At age 67, Sylvester Stallone still shows no signs of slowing down. He's in three movies this year, and he's already hard at work on "The Expendables 3" for 2014. But even the Italian Stallion can't do everything, and when a project he'd been working on for over a decade finally came to fruition, he had to pass the lead role onto someone else. But he didn't have to look far.
Stallone had written the screenplay for "Homefront," based on the novel by Chuck Logan, nearly 10 years ago with the intention of directing and starring in it himself, but it was put on the shelf. After his recent string of successes, he and his producing partner dusted off the script and recruited director Gary Fleder ("The Express," "Runaway Jury") to take over. Fleder told Yahoo Movies in a phone interview this week that Sly knew just where to turn to find their leading man.
Fleder said, "When they were doing 'The Expendables 2' last year, they showed the script to Jason Statham and said, 'Hey, what do you think of this?'" Within, I guess, 24 hours, he said he loved it."
Watch Jason Statham in the exclusive trailer premiere for 'Homefront':
Statham plays a former DEA agent who moves with his daughter to a seemingly quiet small American town, but he runs afoul of the local drug kingpin, played by James Franco. Surprisingly, Fleder said they did not have to change much of the script to adapt the role intended for Stallone to fit a British actor more than two decades his junior.
Fleder said, "I love the idea of [keeping] Jason's natural British accent because it made him more of an outsider. It made him more threatening as an exotic presence in this town." Rather than try to hide Statham's nationality, it becomes an unspoken yet inescapable trait that sets him apart in the film's Southern setting. "None of the characters actually mention his voice or his manner as being more English than American; it’s a texture that I think really served the idea of the outsider in the story."
Fleder recalled that he had actually met with Statham over a decade ago when he was casting the villain for his film "Don't Say a Word" with Michael Douglas. Fleder felt at the time Statham was too young for the part, but he said, "I remember thinking he was funny, he was charming, he had a great laugh, great smile. There’s sweetness to him." Statham's star did eventually rise playing hardened, unshakeable tough guys in films like "Transporter" and "Crank," but for this role Fleder wanted the actor to tap more into his sensitive side.
"I said to him — and so did Sly — you have to find your vulnerability," Fleder said. "You have to find a smile. You have to be a father. You have to be a parent to this child." Fleder compared Statham's performance to Stallone's role in "Cop Land," where he famously put on weight to play a more vulnerable and human type of screen hero. In "Homefront," Fleder said, "Jason is a guy that doesn't want any trouble, doesn't want the violence, doesn't want the mayhem, and you see him trying to make peace."

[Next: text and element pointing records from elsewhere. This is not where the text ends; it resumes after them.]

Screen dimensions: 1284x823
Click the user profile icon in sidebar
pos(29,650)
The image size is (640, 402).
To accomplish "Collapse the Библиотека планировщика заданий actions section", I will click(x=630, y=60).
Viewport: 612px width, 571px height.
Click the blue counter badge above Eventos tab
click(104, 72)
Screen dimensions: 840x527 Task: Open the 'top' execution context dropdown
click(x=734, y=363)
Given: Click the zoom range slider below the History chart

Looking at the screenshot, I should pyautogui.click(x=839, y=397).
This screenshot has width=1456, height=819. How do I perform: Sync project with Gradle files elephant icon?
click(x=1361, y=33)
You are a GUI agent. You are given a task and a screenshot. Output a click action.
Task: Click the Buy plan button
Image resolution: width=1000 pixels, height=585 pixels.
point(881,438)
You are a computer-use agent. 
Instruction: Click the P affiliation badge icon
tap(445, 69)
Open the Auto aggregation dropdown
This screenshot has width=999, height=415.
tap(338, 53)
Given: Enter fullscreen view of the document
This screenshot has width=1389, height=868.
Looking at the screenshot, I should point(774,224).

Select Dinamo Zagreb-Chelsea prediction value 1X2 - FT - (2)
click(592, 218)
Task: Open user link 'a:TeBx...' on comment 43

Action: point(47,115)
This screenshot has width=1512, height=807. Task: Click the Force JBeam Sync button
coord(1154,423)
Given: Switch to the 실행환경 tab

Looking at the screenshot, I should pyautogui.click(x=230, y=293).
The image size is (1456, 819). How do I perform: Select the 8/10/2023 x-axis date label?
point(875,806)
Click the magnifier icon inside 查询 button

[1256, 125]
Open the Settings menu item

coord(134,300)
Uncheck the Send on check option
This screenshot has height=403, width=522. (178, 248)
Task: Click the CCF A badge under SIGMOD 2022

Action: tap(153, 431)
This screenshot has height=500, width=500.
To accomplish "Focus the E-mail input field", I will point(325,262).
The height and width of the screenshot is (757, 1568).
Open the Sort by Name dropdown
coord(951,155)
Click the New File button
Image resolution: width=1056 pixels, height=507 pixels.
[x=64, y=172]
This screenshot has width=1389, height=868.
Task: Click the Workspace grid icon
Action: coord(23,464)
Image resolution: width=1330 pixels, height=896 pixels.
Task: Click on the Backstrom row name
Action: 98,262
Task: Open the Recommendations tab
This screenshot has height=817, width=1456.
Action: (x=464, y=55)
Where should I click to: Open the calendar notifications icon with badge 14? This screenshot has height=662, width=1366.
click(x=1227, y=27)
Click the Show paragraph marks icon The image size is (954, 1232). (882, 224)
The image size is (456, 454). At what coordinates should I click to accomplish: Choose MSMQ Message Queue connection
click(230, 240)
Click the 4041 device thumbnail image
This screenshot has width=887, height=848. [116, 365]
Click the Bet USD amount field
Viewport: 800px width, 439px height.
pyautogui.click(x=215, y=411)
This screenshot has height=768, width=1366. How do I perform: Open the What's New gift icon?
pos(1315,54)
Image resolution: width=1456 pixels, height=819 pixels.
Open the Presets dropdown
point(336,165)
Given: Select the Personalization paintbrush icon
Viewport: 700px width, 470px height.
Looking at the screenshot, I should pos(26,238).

Of course, even though he wasn't on screen, Stallone was still a major presence behind the camera as the screenwriter and producer. So as a director, how does one give script notes to Rambo? "Very carefully," Fleder joked. "It's easy to forget that Stallone is a terrific writer, and he's an Oscar-nominated screenwriter for 'Rocky'… He has a tremendously gifted ear for dialogue and for character, [with] kind of a wicked sense of humor." Fleder said he and Stallone found common ground in rooting the film in character dynamics, and not story beats: "It's not about the plot. It’s about the people in the plot."
"Homefront" hits theaters on November 27.